While patients with other diseases have benefitted from the use of biomarkers, the lack of a biomarker in small cell lung cancer remains a disappointment, said Tom Stinchcombe, MD, medical oncologist, Duke Cancer Institute.
The lack of biomarkers remains a challenge in small cell lung cancer, but studies are trying to divide patients into subsets to identify those that would benefit most from treatments, explained Tom Stinchcombe, MD, medical oncologist, Duke Cancer Institute.
In an interview with The American Journal of Managed Care® (AJMC®), he discussed the use of real-world evidence, future research priorities, and more.
In the first part of his interview, Stinchcombe had covered second-line treatment options, their side effects, efficacy, and costs.
AJMC: How can health care providers ensure that patients with metastatic small cell lung cancer receive appropriate and timely access to novel therapies?
Stinchcombe: I think this is an important question across all lung cancer. Some of the things that we can do is make sure that the patients are diligently staged and have the appropriate pathological diagnosis up front. With small cell lung cancer, many times the patients are symptomatic and it's an aggressive disease. Our window of opportunity to enroll a patient on trials may be shorter than it is with other diseases. So, we need to have trials readily available, and our trials have to reflect the nature of the disease in terms of the eligibility criteria and making them as convenient as possible for patients to enroll.
AJMC: How can the use of real-world evidence improve the understanding of the treatment landscape for metastatic small cell lung cancer?
Stinchcombe: Most of us recognized our trials are the idealized circumstances in terms of patient selection and the management, but many of our patients would not meet the eligibility criteria for a trial. We're faced with a situation where the patient is present and the data is absent. I think real-world data provides us another venue to collect data on how well these drugs are tolerated, the approximate efficacy in terms of real-world progression-free survival, and treatment duration. So, the efficacy metrics change, but I think they do give us an impression of a broader patient population—maybe more patients with a borderline performance status or slight organ dysfunction.
AJMC: How can biomarkers be used to guide treatment decisions for metastatic small cell lung cancer?
Stinchcombe: This has been one of the biggest disappointments within small cell lung cancer that we haven't really been able to develop a biomarker. Patients with non–small cell lung cancer have benefited tremendously from biomarker-driven care. Even within immunotherapy, the predictive value of PD-L1 status in small cell lung cancer is not validated. That's one of the challenges that we have.
I think there are some interesting studies trying to break these into different subsets of small cell lung cancer. I think there's about 4 different subsets. As an academic community, we've done the retrospective studies, but we have to prospectively collect this data and perform the subtype analysis and really demonstrate that it improves patient outcome either as prognostic information or in predictive value towards immunotherapy, and to determine if there's a subset that benefits more from immunotherapy.
AJMC: What are the priorities for future research and development in the treatment of metastatic small cell lung cancer?
Stinchcombe: The molecular subtypes and defining these into subgroups of small cell lung cancer that may be more susceptible to different immunotherapies or develop other therapies.
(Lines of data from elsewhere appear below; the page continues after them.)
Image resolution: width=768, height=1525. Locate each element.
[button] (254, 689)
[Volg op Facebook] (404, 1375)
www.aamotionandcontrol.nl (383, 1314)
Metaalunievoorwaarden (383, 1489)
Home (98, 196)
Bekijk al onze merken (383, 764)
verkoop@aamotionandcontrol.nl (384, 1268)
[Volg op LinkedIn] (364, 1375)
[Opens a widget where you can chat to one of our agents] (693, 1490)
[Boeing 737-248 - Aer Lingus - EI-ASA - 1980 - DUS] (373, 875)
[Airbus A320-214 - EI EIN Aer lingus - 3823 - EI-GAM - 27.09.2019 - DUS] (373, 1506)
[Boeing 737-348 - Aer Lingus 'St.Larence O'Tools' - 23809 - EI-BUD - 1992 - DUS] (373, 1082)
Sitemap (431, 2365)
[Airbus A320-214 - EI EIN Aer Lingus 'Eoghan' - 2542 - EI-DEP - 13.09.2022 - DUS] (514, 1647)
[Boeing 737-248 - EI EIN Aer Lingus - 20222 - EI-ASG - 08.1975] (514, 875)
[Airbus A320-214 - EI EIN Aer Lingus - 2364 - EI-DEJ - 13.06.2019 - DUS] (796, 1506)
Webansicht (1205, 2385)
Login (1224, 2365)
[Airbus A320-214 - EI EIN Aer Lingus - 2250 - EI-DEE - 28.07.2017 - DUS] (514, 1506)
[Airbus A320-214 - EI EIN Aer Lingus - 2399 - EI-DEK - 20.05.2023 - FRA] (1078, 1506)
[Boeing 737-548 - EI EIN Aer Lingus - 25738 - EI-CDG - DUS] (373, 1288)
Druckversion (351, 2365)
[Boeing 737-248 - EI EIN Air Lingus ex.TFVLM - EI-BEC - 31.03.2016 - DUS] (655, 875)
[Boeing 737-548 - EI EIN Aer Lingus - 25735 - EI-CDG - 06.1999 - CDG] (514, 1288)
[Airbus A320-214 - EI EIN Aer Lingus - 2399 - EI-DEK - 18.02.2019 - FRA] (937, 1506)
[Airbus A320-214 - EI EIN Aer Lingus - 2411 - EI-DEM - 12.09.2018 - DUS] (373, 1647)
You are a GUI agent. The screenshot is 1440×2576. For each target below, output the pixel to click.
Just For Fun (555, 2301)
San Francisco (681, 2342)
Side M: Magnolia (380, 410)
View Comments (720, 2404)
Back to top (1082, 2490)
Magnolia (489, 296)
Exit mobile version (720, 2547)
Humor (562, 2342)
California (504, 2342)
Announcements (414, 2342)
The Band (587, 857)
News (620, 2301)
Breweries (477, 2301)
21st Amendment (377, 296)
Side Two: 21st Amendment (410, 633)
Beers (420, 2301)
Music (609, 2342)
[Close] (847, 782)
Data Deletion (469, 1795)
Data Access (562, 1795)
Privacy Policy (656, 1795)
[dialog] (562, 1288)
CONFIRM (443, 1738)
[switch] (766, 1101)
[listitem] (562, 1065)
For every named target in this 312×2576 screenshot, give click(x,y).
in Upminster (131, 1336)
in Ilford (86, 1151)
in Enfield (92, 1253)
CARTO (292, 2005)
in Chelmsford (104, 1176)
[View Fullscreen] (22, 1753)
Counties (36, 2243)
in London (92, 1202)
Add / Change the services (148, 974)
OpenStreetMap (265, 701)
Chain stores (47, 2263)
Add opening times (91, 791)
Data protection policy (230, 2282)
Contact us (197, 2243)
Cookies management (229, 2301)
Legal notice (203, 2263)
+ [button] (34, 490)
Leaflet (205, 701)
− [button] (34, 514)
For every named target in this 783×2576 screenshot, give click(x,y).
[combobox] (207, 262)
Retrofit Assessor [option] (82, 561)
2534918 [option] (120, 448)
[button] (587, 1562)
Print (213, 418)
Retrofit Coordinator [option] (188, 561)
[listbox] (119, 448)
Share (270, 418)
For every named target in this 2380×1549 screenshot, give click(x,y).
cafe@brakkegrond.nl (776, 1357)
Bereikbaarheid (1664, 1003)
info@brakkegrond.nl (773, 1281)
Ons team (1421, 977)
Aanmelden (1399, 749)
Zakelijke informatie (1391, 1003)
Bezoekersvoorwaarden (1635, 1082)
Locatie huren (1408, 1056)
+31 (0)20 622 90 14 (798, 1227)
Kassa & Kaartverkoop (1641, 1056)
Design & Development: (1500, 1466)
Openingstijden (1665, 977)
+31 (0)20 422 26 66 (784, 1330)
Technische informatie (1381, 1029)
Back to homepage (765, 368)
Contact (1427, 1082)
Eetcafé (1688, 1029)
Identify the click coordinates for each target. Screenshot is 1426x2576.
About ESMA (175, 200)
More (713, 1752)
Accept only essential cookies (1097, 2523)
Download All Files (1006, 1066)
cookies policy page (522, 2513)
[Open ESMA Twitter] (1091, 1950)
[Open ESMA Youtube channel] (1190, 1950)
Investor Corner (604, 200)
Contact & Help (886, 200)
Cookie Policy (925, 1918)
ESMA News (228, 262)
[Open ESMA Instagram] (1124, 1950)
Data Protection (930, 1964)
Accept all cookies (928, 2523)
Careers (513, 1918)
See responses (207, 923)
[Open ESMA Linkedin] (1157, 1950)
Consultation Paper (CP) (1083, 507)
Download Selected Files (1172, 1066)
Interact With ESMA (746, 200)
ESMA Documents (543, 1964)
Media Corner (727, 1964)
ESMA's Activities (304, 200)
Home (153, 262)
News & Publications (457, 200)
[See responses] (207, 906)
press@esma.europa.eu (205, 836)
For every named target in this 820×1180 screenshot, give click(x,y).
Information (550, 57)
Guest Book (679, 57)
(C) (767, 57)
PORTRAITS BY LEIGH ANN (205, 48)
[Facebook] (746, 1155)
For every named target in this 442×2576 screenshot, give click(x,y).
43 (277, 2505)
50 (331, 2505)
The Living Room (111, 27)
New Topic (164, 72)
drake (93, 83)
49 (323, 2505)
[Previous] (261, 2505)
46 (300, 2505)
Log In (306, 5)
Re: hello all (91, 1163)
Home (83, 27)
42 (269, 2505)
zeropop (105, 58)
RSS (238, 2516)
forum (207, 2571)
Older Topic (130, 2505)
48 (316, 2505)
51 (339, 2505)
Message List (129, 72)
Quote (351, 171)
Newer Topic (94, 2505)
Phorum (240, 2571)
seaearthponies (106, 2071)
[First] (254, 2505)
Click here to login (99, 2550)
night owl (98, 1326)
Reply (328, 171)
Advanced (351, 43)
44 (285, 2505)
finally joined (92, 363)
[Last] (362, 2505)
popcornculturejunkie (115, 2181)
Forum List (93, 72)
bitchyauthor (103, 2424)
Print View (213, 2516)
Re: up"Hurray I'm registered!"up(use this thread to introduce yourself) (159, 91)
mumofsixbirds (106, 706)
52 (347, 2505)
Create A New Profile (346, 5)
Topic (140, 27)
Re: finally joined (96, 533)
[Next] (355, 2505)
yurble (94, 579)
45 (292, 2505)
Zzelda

That's one of the priorities. I think most of us see the checkpoint inhibitors as adding value to chemotherapy, but we would really like to try and see if we can have an additional immunotherapy. I'm speaking specifically about the trials of CTLA-4 and TIGIT agents. The 4-drug combinations didn't really pan out and that's a disappointment.
The other thing that we're going to work on is the bispecific antibodies. There are a number of them in development right now and these have new mechanisms of action and may have a really durable benefit for patients. I think that's our current focus in the second line.
AJMC: What are you working on in small cell lung cancer that you're excited to share?
Stinchcombe: My colleague at Duke, Neal Ready, MD, PhD, heads our small cell lung cancer subgroup of things, and he's looked at a number of antibody-drug conjugates looking at specific markers. SEZ 6 antibody-drug conjugate was one of the trials that we recently had a trial, and there other agents in this class. My hope is that these may improve the therapeutic efficacy to adverse event ratio among small cell lung cancer, and maybe replace standard chemotherapy in the second-line setting. This is a complex task when consider biomarker development and making sure that you have the correct dose. But I think that that's a promising venue. We've seen progress in non–small cell lung cancer with HER2 mutations with antibody drug conjugates. Hopefully, they'll bring another therapeutic option to our small cell lung cancer patients.